Layer 1: Constant-Time Padding

Before encryption, each file is padded to the next boundary in a predetermined set of size classes. The padding consists of cryptographically random bytes appended after the file content and before the authentication tag. The size class boundaries are chosen to maximize the number of files that map to each class while minimizing wasted bandwidth.

This ensures that an observer cannot distinguish between any two files that fall within the same size class. A 3.1MB photograph and a 3.7MB document both appear as an identical-length ciphertext, eliminating size-based content discrimination within each class.

Layer 2: Upload Duration Normalization

Padding alone does not prevent timing-based size inference between classes. A padded 4MB upload is still measurably shorter than a padded 16MB upload. Our normalization layer schedules the upload to complete within a target duration that is independent of the actual payload size within configurable bounds.

The scheduler introduces calibrated delays between chunk transmissions, distributing the upload across the target window. Chunks are transmitted at a variable rate that mimics natural network congestion patterns, making the artificially extended upload indistinguishable from a genuinely slow transfer to a passive observer.

Classification Notice

The specific size class boundaries, normalization target duration algorithms, chunk scheduling parameters, and congestion mimicry models are proprietary to topriv.
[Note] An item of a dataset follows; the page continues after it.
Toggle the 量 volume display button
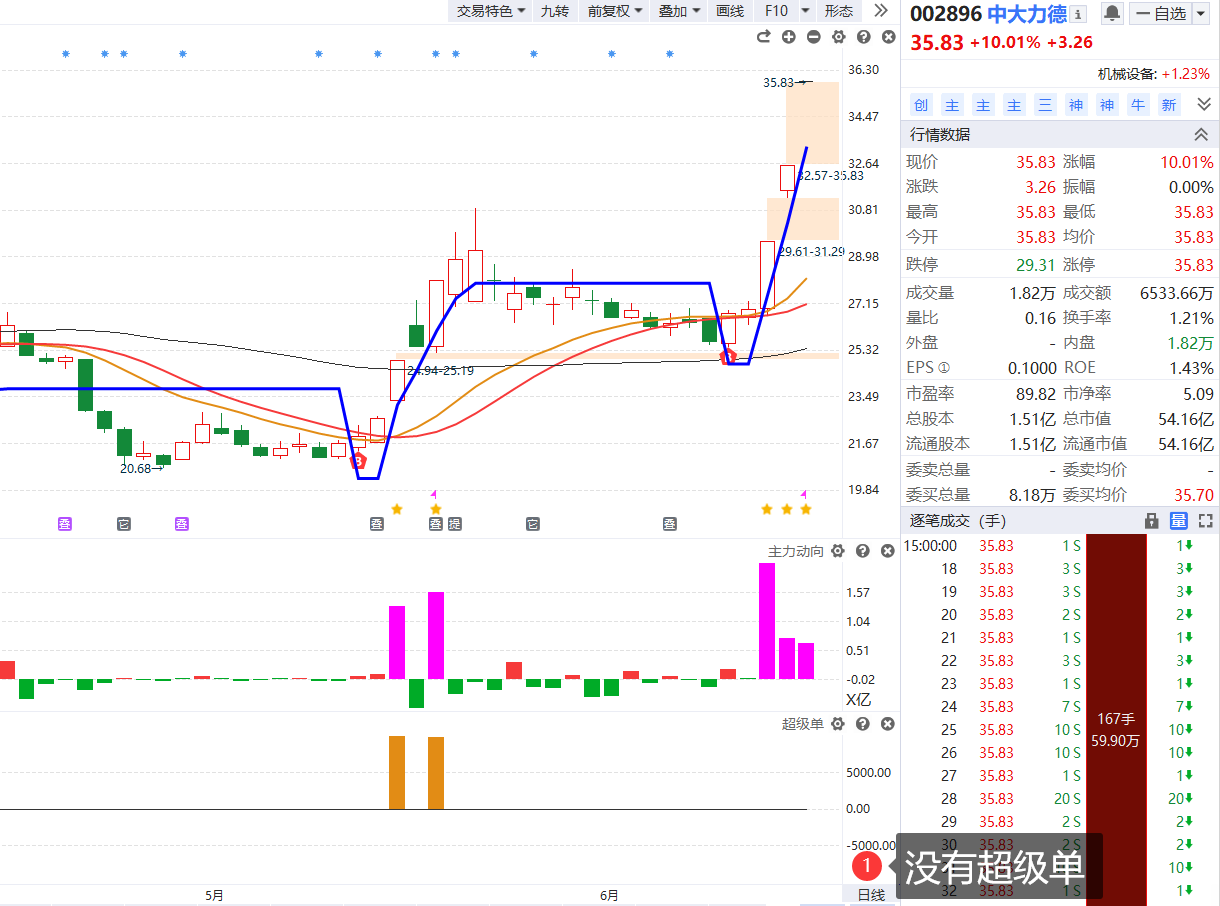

The mitigation description above is simplified for publication. Production implementation includes additional techniques not disclosed here.

Results

We evaluated the mitigation framework against all 12 identified attack vectors across 19,200 upload sessions (9,600 before mitigation, 9,600 after). The following table compares upload timing characteristics before and after normalization.

Upload Duration Before and After Normalization (50 Mbps Link)

File Size Before (median) After (median) Size Inference Accuracy Bandwidth Overhead
64 KB 0.14 s 0.81 s ±38.4% (was ±1.2%) +2.1%
512 KB 0.31 s 0.84 s ±31.7% (was ±2.4%) +2.3%
2 MB 0.82 s 1.21 s ±26.1% (was ±3.6%) +2.6%
8 MB 2.14 s 2.57 s ±22.3% (was ±4.1%) +2.8%
32 MB 6.41 s 6.98 s ±19.8% (was ±3.9%) +2.7%
128 MB 22.87 s 23.49 s ±17.2% (was ±4.3%) +2.9%

Key result: After mitigation, file size inference accuracy degraded from ±4.1% (median) to ±25.9% (median) - a 6.3x reduction in attacker precision. Content-type classification accuracy dropped from 91.3% to 34.7%, approaching random-guess baseline for four-category classification (25%).

Attack Vectors Identified and Mitigated

The 12 attack vectors span four categories:

  1. Duration correlation (3 vectors): Direct upload time measurement, chunked transfer timing, and TLS session duration analysis.
  2. Packet analysis (4 vectors): Total packet count inference, inter-packet arrival time patterns, TCP window size evolution, and TLS record length distribution.
  3. Behavioral fingerprinting (3 vectors): Upload initiation patterns, concurrent connection count during upload, and DNS prefetch timing relative to upload start.
  4. Cross-session correlation (2 vectors): Repeated upload fingerprinting across sessions and sender-recipient timing correlation for known file transfers.

All 12 vectors were confirmed mitigated to below statistical significance thresholds (p > 0.05) in our post-mitigation evaluation.

Classification Notice

Detailed attack vector specifications, proof-of-concept exploit code, and the specific statistical tests used for mitigation validation are proprietary to topriv and are not disclosed in this publication. The attack taxonomy above is summarized for publication purposes.

Limitations

Our normalization framework operates within the constraints of browser APIs. Service Workers and the Streams API provide the scheduling primitives we require, but browser-level behaviors such as HTTP/2 stream prioritization and QUIC congestion control are outside application-layer control and may leak residual timing information. Additionally, our bandwidth overhead measurements assume stable network conditions; under high packet loss or congestion, the overhead of padding and normalization may increase beyond the reported 3% threshold. Active adversaries capable of manipulating network conditions (traffic shaping, selective throttling) are outside the scope of this study.